Workers Try to Keep Korea Deal off the Fast Track

phpP4hLbC.jpg

1-19-07, 8:58 am




The Bush administration is pushing hard to complete negotiations on a trade deal with South Korea before its “fast-track” authority expires June 30. But thousands of Korean workers made it clear Monday that they will not accept a bad deal.

Fast track, also known as Trade Promotion Authority, was narrowly passed by the Republican Congress in 2002. The law allows the president to negotiate trade deals but prevents Congress from improving or rejecting harmful provisions by allowing only “yes” or “no” votes on such trade packages. Working families strongly opposed the 2002 legislation. 

In massive demonstrations in Seoul, South Korea, where the latest round of talks are under way, workers protested their exclusion from the discussions and the lack of worker protections in yet another bad trade deal. Nine Korean lawmakers opposing the talks began a hunger strike in a tent pitched outside the headquarters hotel.

Known as KORUS, the pact with South Korea could be the largest U.S. trade agreement since the North American Free Trade Agreement (NAFTA) took effect Jan. 1, 1994. The White House would have to submit a completed deal with Korea by March 31st to have it considered under fast track. With Democrats leading Congress, it is unclear whether fast track will be renewed in its current form.

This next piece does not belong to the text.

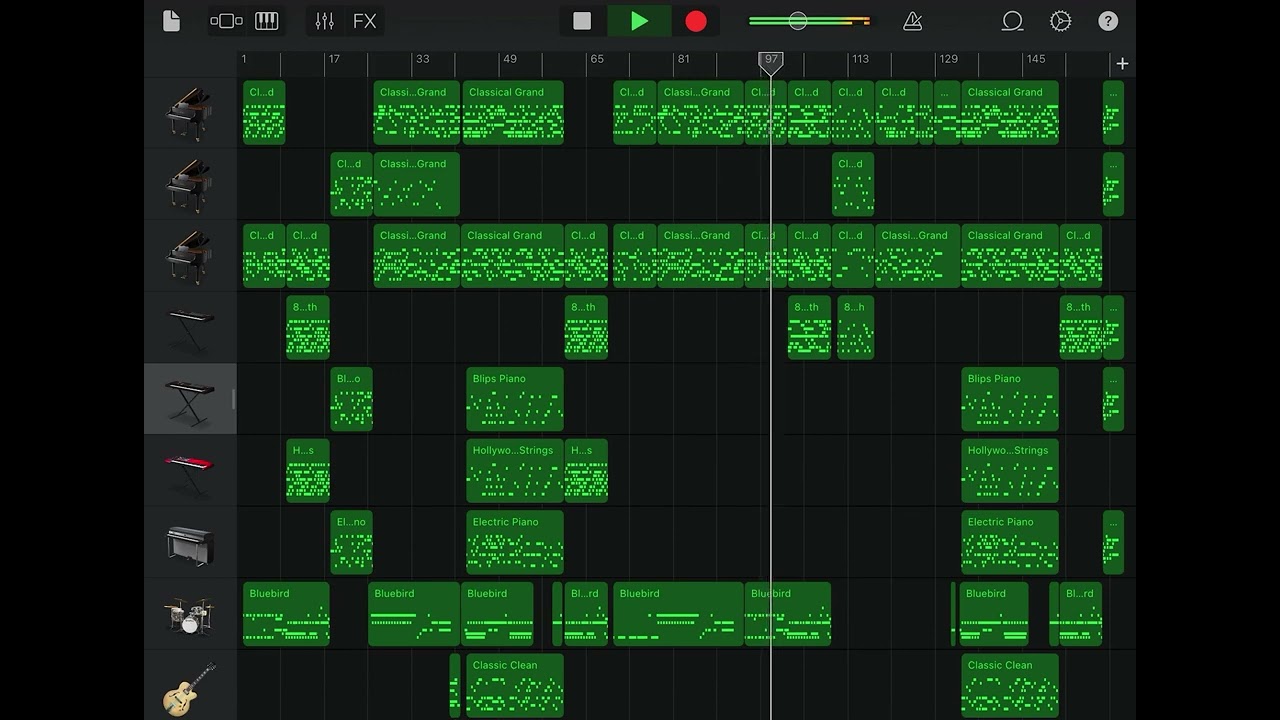
Task: Open the song settings gear
Action: pos(1060,20)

In June, a unified U.S. and South Korean union movement signed a declaration opposing KORUS. The declaration says KORUS, like other trade agreements pushed by the Bush White House, fails to protect workers’ rights and the environment, while undermining governments’ ability to regulate public services and strongly protecting the investments and profits of multinational corporations. All major labor federations in both countries signed the declaration.

In July, 170,000 South Korean union members staged a general strike to protest the trade deal and other abuses of workers’ rights. The AFL-CIO and affiliated unions are pushing for all trade agreements to include enforceable provisions on international workers’ rights and environmental protections. The unions also want trade pacts to address other concerns with the current FTA model, including investment, government procurement, intellectual property rights, and service-sector liberalization.  In September, workers from both countries protested at the last round of KORUS talks in Seattle.

Last November, the AFL-CIO Executive Council laid out a new approach that would make trade more fair and beneficial for all workers. The council statement calls for a three-step approach that would:

* Slow down Bush’s rush to negotiate new bilateral free trade agreements; * Review all current agreements; and * Reform the current trade regime so that we can renew our commitment to participating in a just global economy, one that works for working families and not just to boost the profits and power of multinational corporations.

In a recent press conference, Deputy U.S. Trade Representative John Veroneau conceded that “substantive adjustments” to the labor chapters of the recently negotiated free trade agreements with Peru, Colombia and Panama will need to be made to gain bipartisan support in Congress. The AFL-CIO will continue to press both Congress and the Bush administration to reopen these negotiations and address the full range of concerns raised by labor and our development, farm and environment allies.